Table of Contents
Chapter One: Definition of Root Cause Analysis
The ASQ defines a root cause as “a factor that caused a nonconformance and should be permanently eliminated through process improvement.” However, a root cause isn’t just any contributing factor. The root cause needs to be an underlying cause so that the person identifying the source of the problem can prevent it from occurring. Furthermore, the root cause needs to be identifiable.
If a root cause analysis isn’t turning up a true root cause to the problem, the analyst should consider leveraging another analytical tool to solve the problem. The root cause also needs to be within management’s control to fix. For example, if a change to trade policy resulted in a drop in the only source of a specific material, that is out of management’s control. They don’t set government policy! Finally, in order to be a root cause, the issue needs to have a solution that will prevent recurring issues. If it won’t prevent recurrences, there’s likely a causal issue versus a root cause to solve.
Root cause analysis (RCA) is a tool process engineers in manufacturing, and other folks across industries can use to identify what, how, or why the precipitating event occurred.
This approach to problem-solving is usually used when the consequence involves a “safety, health, environmental, quality, reliability, or production impact”.

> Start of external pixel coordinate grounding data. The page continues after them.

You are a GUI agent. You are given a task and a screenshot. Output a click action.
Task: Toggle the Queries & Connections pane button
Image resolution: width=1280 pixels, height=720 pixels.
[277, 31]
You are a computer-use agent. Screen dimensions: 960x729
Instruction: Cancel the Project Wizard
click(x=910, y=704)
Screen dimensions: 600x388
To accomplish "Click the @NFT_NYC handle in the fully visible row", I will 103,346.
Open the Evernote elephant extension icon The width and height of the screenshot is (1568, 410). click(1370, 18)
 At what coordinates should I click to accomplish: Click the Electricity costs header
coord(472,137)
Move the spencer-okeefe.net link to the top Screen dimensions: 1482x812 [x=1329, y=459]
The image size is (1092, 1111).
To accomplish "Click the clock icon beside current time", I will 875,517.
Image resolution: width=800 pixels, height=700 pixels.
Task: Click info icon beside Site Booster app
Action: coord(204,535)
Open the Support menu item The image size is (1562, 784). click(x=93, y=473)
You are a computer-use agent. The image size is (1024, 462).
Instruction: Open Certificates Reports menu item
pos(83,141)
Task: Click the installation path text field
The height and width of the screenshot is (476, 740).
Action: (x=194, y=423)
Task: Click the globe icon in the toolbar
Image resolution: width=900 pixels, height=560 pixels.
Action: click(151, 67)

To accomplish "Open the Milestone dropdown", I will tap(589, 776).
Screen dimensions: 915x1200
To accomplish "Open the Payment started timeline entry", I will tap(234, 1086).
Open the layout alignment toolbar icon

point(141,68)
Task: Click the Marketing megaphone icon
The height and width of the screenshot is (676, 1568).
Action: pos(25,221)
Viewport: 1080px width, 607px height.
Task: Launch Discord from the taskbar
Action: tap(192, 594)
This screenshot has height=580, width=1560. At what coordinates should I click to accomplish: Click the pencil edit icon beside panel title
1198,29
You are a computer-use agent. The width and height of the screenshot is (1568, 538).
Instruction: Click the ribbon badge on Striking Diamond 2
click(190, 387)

Identifying the underlying cause of the problem, or root cause, empowers the analyst to identify a solution to the problem. These solutions vary and can include process change or other remedies. Unlike leading indicator-based analysis, root cause analysis is a reaction to an existing or historical problem. The goal is to prevent it from happening again in the future.
Chapter Two: How to complete a Root Cause Analysis
Before you can complete a root cause analysis, you must collect as much data as possible about the events and people involved in the lead-up. If you’re getting testimony to recreate events, it’s important that you get this information as soon as possible. People can be unreliable and their memories are vulnerable to suggestions, especially after time has passed.
The next steps you should take to complete a root cause analysis, or method, will depend on your approach. There are 5 popular approaches to root cause analysis:
- Events and causal factor analysis
- Change analysis
- Barrier analysis
- Risk tree analysis
- Kepner-Tregoe problem solving
Causal factor analysis requires identifying all of the contributing events that led to the problem. Avoid the pitfall of focusing on the most obvious, final contributors. One of the ways to delve into all of the causes is by leveraging the “5 Whys”. The 5 Whys is “an iterative interrogative technique used to explore the cause-and-effect relationships underlying a particular problem.”
For example, imagine your cost of scrap increased over the last quarter. If you were creating a causal factor analysis for increase, you might focus on the most obvious cause. What changed during that time period? The answer might be that a specific line is producing more scrap. If you ask again–why is that line generating more scrap?–you might uncover that there has been significant operator turnover over the last period. Ask why again and you could learn that a few of your experienced operators retired.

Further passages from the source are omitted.